How long will it take?
The Boston Rowing Marathon will take between about 3.5 and 4 hours. The Tour du Lac we expect will take us around 14-16 hours (start 9am, finish about 1am - that's quite a long day!).
Will it hurt?
Err, yes? Quite a lot I expect. Hands, bums, and backs mostly. We won't be able to sit down, stand up, or hold things for about a week afterwards!
How's the training going?
Well, the first time we took out the quad scull we crashed into another boat, totally wrecking their boat and breaking two riggers on the quad. It's all fixed now and, fortunately, we've not had any more incidents!
Other than that it's been pretty monotonous.
You're rowing for 14 hours non stop. What if you need to pee?
I think the general idea is to ask the rest of the crew to look the other way...
Who are ShelterBox?
They're a great charity whose aim is “To provide humanitarian aid worldwide in the form of shelter, warmth and comfort to people displaced by natural and other disasters.”
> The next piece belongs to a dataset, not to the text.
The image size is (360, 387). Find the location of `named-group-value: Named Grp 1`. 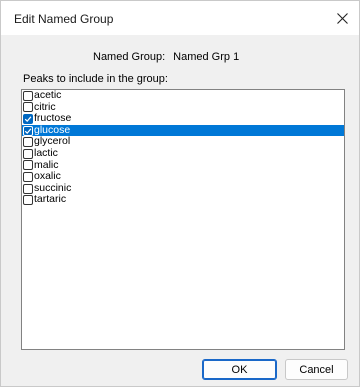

Their solution is the ShelterBox - a tough, green plastic box containing a 10-person tent and ancillary equipment designed to enable a family of up to 10 people survive for at least six months.
These boxes don't come cheap though - each one costs around £500.
Who are Justgiving?
They're hosting this site for us - any money you donate here is passed onto ShelterBox (Justgiving take a small percentage to cover costs).
Donating through Justgiving is quick, easy and totally secure. It’s also the most efficient way to sponsor us: Shelterbox Trust Limited gets your money faster and, if you’re a UK taxpayer, Justgiving makes sure 25% in Gift Aid, plus a 3% supplement, are added to your donation.
Alternatively you can donate to ShelterBox directly on their website.
Note that all the money you donate goes to charity - we're covering our own expenses.